++++ Fragmento del documento ++++

Hace tiempo leímos en un diario yanqui una noticia curiosa: que los israelitas de Nueva York querían hacer una revisión jurídica del proceso a Cristo; es decir, reunir otra vez el Sinedrio, rever testimonios y pruebas, y dictar sentencia definitiva. No sé si se hizo. Lo curioso sería que lo hubiesen hecho y hubiesen condenado de nuevo a muerte al Nazareno ese, que tanto ha dado que hacer. La verdad es que en todo rigor debían hacer eso; porque si llegaran a absolverlo, tenían que volverse todos cristianos; o mejor dicho, ya lo serían 1.
Pero si lo han hecho, lo probable es que la sentencia no ha sido ni “guilty”, ni “non guilty”; sino una sentencia de “not proven” o “out of legality”: nulo por irregularidad de forma jurídica. El proceso de Cristo ha sido altamente ilegal.

++++ Registros mostrados ++++

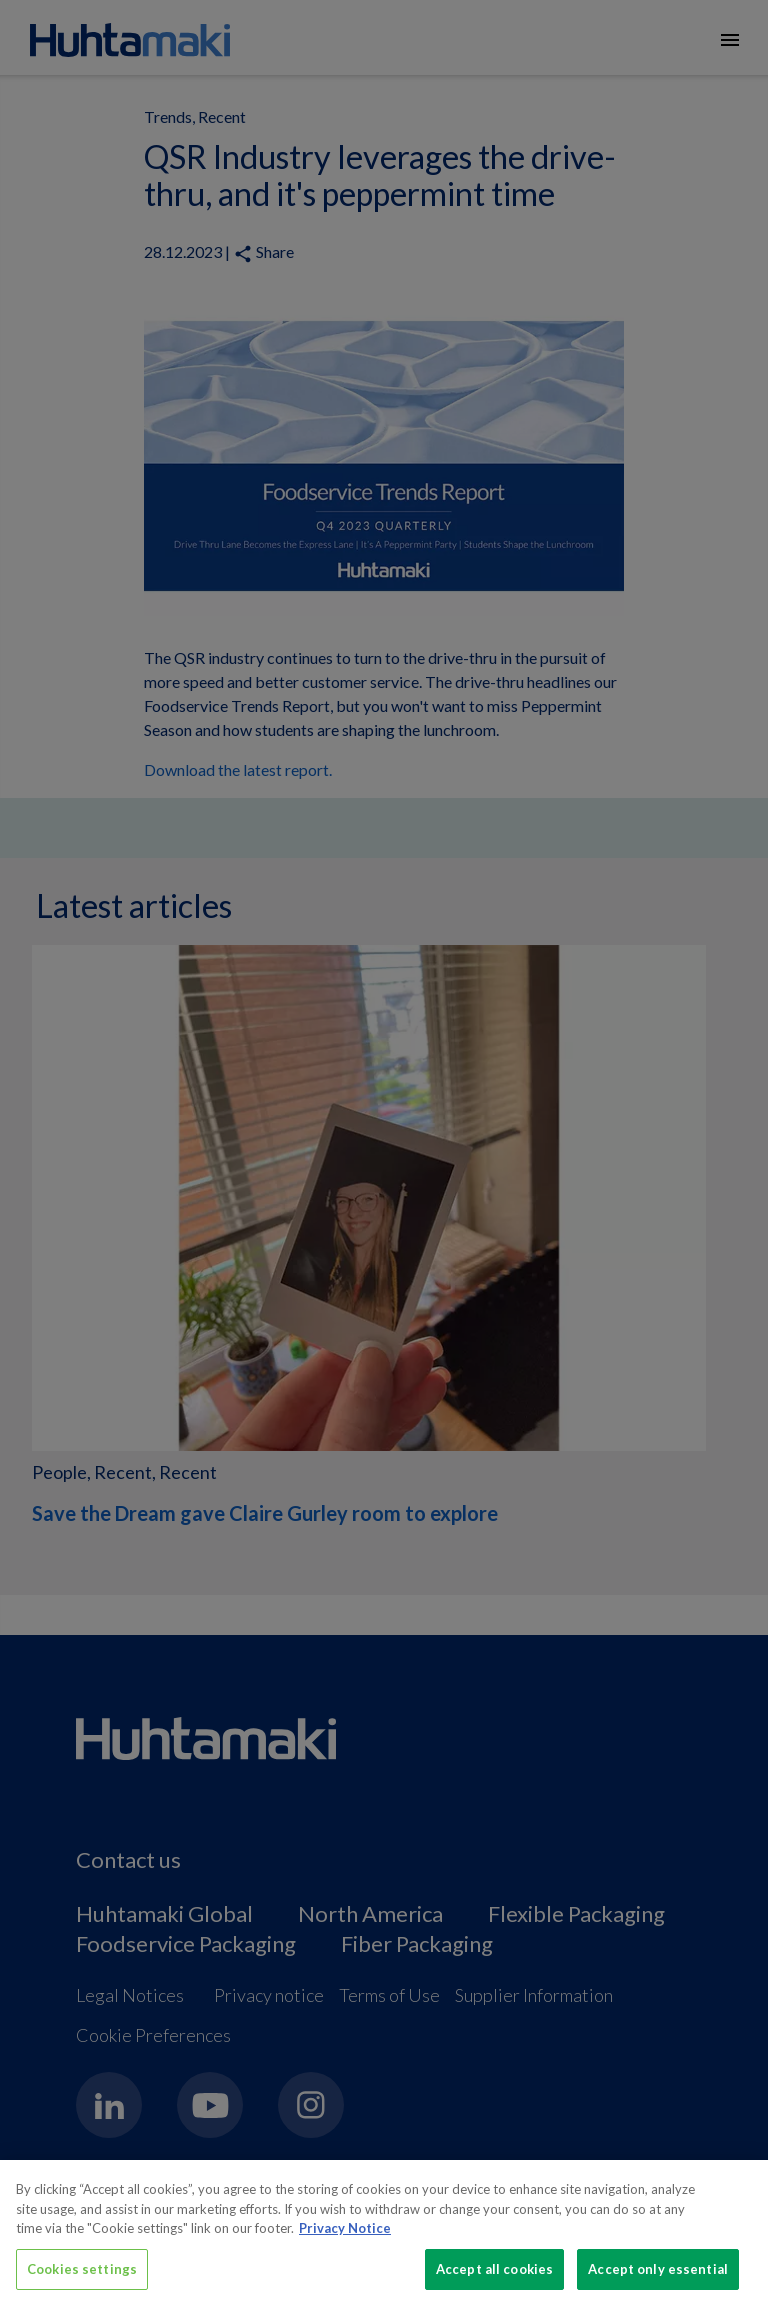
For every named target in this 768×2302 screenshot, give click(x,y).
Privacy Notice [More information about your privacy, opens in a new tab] (345, 2236)
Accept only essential (658, 2277)
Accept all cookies (494, 2277)
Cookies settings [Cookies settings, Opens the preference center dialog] (82, 2277)
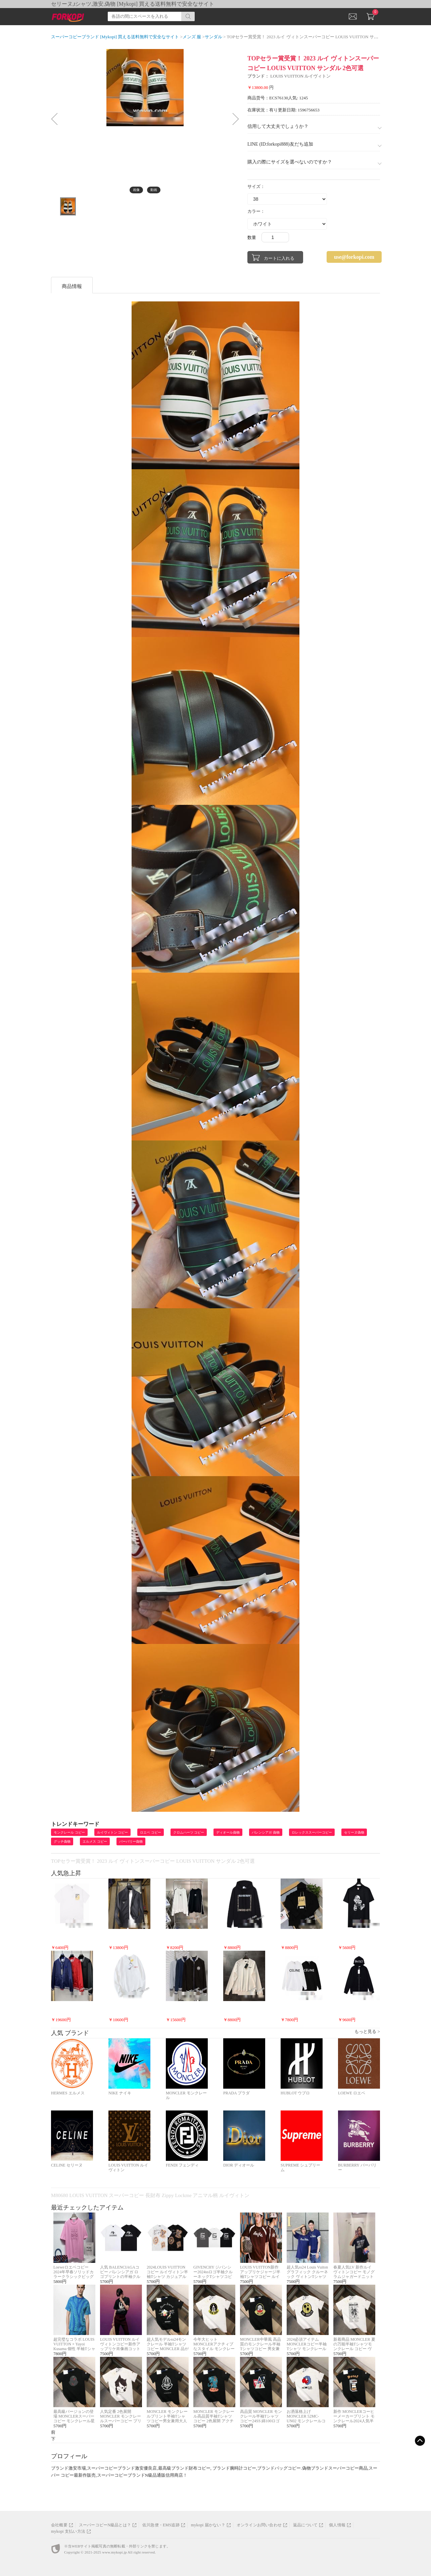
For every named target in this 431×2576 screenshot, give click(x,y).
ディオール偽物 (228, 1832)
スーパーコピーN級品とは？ (105, 2525)
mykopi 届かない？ (208, 2525)
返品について (305, 2525)
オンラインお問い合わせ (259, 2525)
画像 (136, 190)
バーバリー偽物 (131, 1841)
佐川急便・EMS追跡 (161, 2525)
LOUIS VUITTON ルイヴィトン (300, 76)
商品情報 (72, 286)
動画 (153, 190)
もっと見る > (367, 2031)
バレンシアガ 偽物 (266, 1832)
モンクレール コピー (69, 1832)
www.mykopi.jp (114, 2552)
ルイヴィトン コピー (112, 1832)
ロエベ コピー (150, 1832)
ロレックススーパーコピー (312, 1832)
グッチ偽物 (62, 1841)
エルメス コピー (95, 1841)
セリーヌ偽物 (354, 1832)
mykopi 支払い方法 (68, 2531)
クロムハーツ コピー (188, 1832)
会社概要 (59, 2525)
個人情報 (337, 2525)
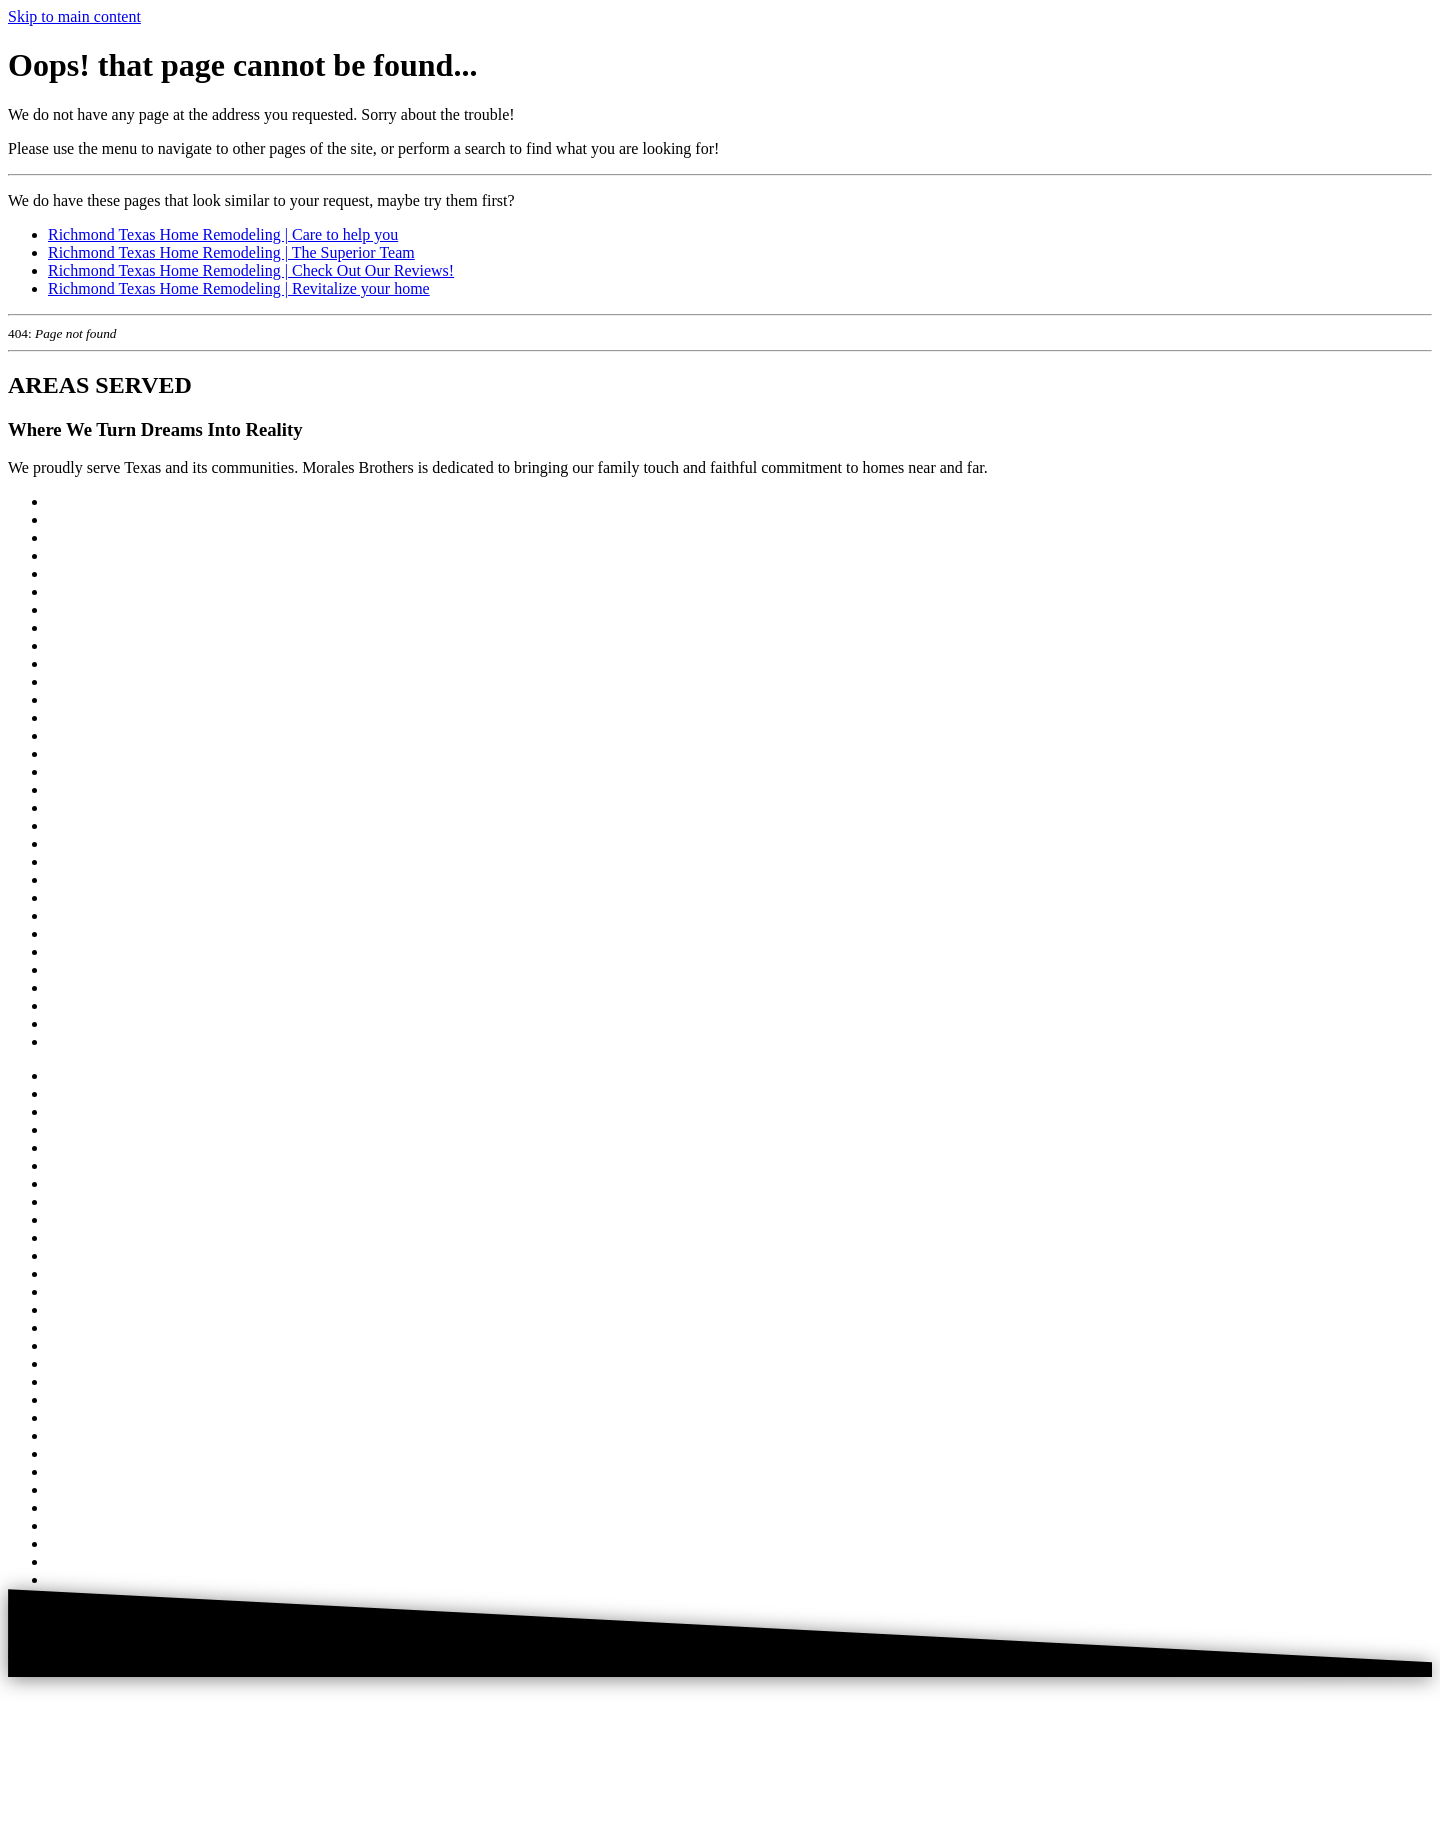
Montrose (78, 771)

++++

* [Enunciado del ejercicio]:
Responda estas preguntas según el texto sobre el proceso a Cristo:
(a) ¿Dónde se leyó la noticia curiosa que se menciona al principio?
(b) ¿Quiénes querían hacer una revisión jurídica del proceso?
(c) ¿Qué dos sentencias se consideran probables si la revisión se hizo?

* [Respuesta]:
(a) En un diario yanqui.
(b) Los israelitas de Nueva York.
(c) "Not proven" u "out of legality", es decir, nulo por irregularidad de forma jurídica.